Reading text

......

Among the big three U.S.-based hyperscalers, cloud compute services (i.e., AWS, Azure, GCP) account for around 10% of their total global revenue, with these players making up around 60% of the total cloud market. However, this market is becoming increasingly competitive—public cloud players from the Asia-Pacific (e.g., Huawei Cloud, Alibaba Cloud) and the western United States (Oracle and IBM Cloud) are looking to erode these positions with highly differentiated services. For example, Oracle is looking to position itself as a truly multicloud player—a hugely valuable proposition for enterprises looking to de-risk public cloud deployment. With the entrance of these competitors, it is crucial that each player looks to enhance its own proposition by improving performance, reliability, scalability, and cost efficiency. This is where enterprise connectivity comes in.

Enterprise connectivity provides high speed and reliable connectivity between enterprise endpoints and cloud-based digital services. Without an effective service, enterprises will struggle to maximize the operational value of cloud resources. In addition, enterprise connectivity is an essential enabler of hybrid cloud architecture that allows workloads to run on-premises and in the cloud. For these reasons, enterprise connectivity services core-value drivers within the public cloud, and improvements in this area will give hyperscalers an edge in this increasingly competitive market.

Hyperscalers have pursued strategies aimed at improving enterprise connectivity. Most recently, AWS has expanded its partnership with Megaport. An interconnection provider with a network-as-a-service platform, Megaport now supports connectivity between AWS Outpost Racks—a fully managed infrastructure service that brings cloud resources closer to the end user in on-premises or colocation data centers—and AWS Direct Connect Services across Megaport’s Outposts Ready Direct Connect solution. By expanding this partnership, AWS can maximize the performance and reliability of their compute services while also simplifying deployment and management for enterprises. ABI Research expects this move to resonate strongly with enterprises as it enhances performance and removes operational barriers to deployment, leading to significant AWS Outpost adoption.

Hyperscalers Must Extend Their Relationship with Interconnection Providers


Hyperscalers are not networking experts and should not try doing it themselves. Expanding their relationship with interconnection provider partners will enable them to double down on their global presence, customer relationships, and networking expertise. Below, ABI Research highlights some of the key areas that hyperscalers can employ to expand their relationship with interconnection partners.

......

Data shown

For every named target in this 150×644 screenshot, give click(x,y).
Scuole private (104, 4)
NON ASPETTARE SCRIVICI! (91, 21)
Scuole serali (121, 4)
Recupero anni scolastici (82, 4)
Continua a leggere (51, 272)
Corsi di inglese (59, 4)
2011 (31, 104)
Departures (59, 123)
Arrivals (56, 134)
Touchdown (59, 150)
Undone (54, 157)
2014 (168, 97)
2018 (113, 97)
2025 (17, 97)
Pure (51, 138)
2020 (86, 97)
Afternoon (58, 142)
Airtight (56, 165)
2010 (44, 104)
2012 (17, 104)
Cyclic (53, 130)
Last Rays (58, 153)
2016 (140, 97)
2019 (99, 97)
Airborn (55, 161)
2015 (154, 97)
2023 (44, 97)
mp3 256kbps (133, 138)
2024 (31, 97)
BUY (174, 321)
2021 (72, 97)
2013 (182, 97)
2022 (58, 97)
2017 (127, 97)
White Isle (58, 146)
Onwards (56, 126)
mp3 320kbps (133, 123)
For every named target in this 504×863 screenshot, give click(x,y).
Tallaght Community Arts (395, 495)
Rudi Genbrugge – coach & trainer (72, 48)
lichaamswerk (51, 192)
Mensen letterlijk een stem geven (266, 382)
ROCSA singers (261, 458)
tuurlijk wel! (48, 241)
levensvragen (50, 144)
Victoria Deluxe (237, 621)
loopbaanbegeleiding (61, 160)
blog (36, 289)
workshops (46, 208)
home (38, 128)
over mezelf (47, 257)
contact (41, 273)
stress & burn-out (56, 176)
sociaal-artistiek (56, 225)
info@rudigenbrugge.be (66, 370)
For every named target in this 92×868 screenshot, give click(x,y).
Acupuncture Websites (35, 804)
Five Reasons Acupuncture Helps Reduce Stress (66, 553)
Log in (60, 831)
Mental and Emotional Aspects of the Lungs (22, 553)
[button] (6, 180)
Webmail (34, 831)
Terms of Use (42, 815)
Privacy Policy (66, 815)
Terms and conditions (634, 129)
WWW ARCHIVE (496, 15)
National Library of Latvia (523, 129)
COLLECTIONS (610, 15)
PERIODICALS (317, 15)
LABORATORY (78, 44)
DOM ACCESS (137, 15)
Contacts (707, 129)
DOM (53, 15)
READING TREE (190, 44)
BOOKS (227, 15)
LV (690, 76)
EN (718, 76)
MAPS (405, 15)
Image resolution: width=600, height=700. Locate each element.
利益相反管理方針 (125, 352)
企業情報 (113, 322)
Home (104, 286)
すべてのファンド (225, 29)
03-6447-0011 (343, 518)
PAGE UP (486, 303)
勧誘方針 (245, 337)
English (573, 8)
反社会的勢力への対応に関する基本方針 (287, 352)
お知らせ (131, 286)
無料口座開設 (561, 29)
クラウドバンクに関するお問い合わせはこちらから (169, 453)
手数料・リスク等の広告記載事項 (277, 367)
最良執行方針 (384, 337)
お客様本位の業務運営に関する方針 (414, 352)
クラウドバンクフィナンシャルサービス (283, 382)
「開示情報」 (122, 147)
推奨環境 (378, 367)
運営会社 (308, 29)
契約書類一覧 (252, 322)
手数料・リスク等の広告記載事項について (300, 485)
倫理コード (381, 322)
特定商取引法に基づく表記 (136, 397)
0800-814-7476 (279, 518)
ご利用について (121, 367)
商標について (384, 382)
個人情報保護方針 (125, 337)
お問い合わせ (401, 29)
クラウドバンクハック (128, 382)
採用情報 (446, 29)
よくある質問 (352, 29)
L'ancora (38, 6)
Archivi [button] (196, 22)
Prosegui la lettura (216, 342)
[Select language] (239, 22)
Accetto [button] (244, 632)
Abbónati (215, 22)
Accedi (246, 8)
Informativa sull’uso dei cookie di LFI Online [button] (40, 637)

......

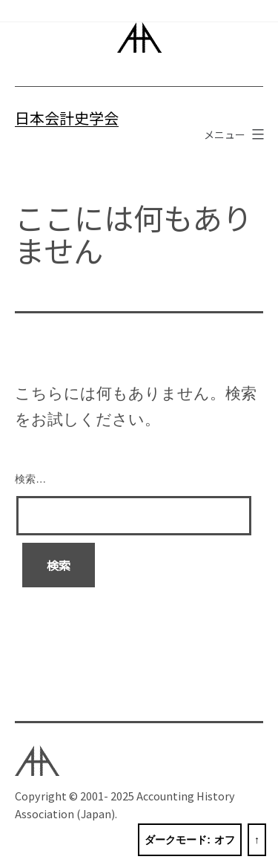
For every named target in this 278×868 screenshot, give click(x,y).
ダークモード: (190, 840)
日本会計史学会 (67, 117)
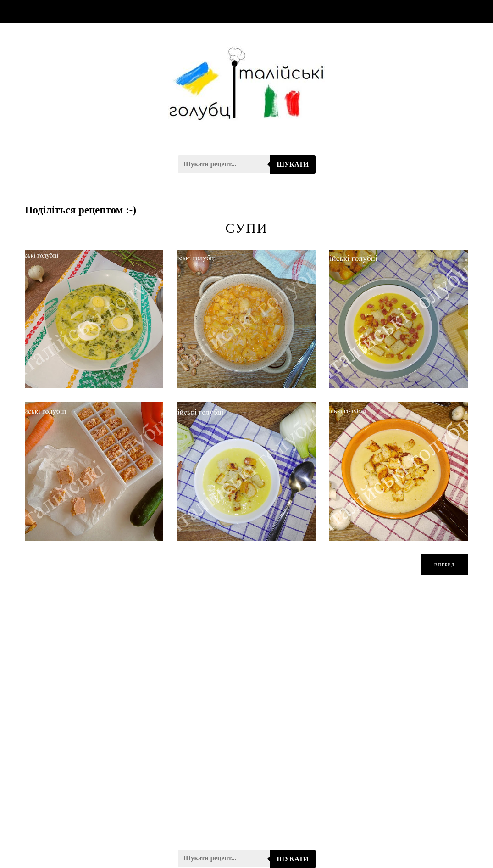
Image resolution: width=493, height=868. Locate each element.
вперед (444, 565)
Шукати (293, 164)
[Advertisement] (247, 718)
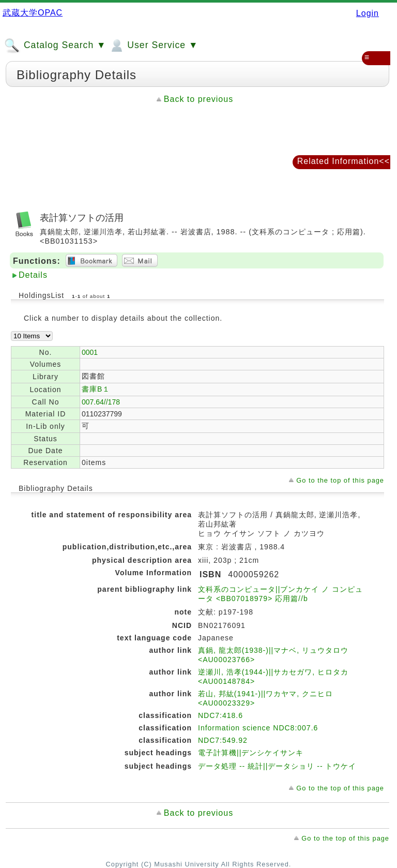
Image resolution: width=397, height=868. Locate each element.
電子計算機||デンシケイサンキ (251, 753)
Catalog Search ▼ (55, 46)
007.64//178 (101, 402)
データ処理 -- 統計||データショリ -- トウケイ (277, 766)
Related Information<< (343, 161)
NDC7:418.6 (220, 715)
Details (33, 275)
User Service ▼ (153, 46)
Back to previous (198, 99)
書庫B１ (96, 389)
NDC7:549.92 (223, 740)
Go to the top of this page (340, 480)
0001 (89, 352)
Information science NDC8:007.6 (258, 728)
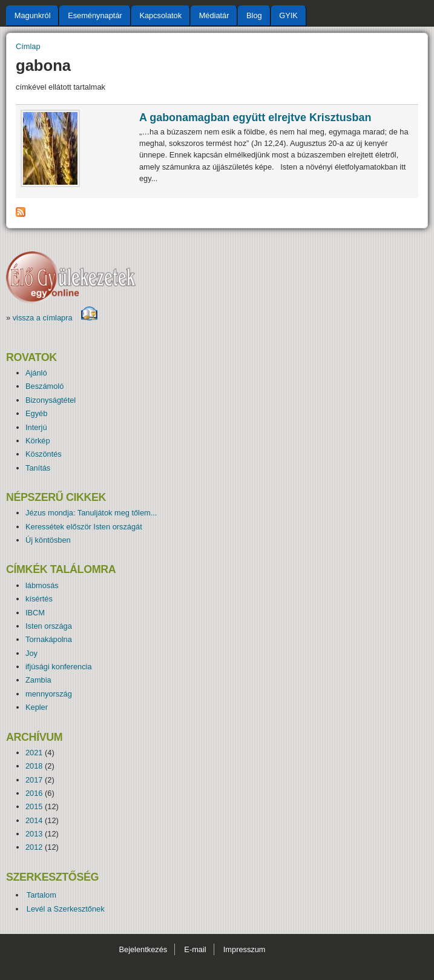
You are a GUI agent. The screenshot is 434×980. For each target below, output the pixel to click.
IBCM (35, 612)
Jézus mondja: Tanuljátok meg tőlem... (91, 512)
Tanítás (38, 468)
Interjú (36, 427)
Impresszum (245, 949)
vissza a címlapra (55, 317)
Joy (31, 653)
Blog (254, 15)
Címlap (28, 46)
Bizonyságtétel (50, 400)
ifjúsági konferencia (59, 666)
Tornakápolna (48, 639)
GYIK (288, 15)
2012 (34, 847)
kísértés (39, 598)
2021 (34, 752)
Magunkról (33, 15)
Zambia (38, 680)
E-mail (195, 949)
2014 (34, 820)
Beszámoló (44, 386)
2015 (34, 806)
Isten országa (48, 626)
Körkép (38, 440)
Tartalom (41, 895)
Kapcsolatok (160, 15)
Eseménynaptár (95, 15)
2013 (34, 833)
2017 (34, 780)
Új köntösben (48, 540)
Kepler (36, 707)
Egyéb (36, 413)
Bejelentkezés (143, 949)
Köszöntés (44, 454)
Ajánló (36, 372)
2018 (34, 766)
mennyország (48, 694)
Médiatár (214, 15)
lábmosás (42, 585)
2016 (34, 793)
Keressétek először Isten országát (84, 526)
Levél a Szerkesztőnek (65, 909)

......

Set of tasks
a – Write down the part of the text on cloud hyperscalers that runs from "Hyperscalers Must Extend" down to "with interconnection partners.", word for word.
b – From the records, pull out every line from the one containing "kísértés (39, 598)" down to the one containing "Levél a Szerkesztőnek (65, 909)", both included, and reproduce them unchanged.
The records have no connection to the text about hyperscalers and enterprise connectivity.

Written responses
a –
Hyperscalers Must Extend Their Relationship with Interconnection Providers


Hyperscalers are not networking experts and should not try doing it themselves. Expanding their relationship with interconnection provider partners will enable them to double down on their global presence, customer relationships, and networking expertise. Below, ABI Research highlights some of the key areas that hyperscalers can employ to expand their relationship with interconnection partners.

b –
kísértés (39, 598)
2021 (34, 752)
Magunkról (33, 15)
Zambia (38, 680)
E-mail (195, 949)
2014 (34, 820)
Beszámoló (44, 386)
2015 (34, 806)
Isten országa (48, 626)
Körkép (38, 440)
Tartalom (41, 895)
Kapcsolatok (160, 15)
Eseménynaptár (95, 15)
2013 (34, 833)
2017 (34, 780)
Új köntösben (48, 540)
Kepler (36, 707)
Egyéb (36, 413)
Bejelentkezés (143, 949)
Köszöntés (44, 454)
Ajánló (36, 372)
2018 (34, 766)
mennyország (48, 694)
Médiatár (214, 15)
lábmosás (42, 585)
2016 (34, 793)
Keressétek először Isten országát (84, 526)
Levél a Szerkesztőnek (65, 909)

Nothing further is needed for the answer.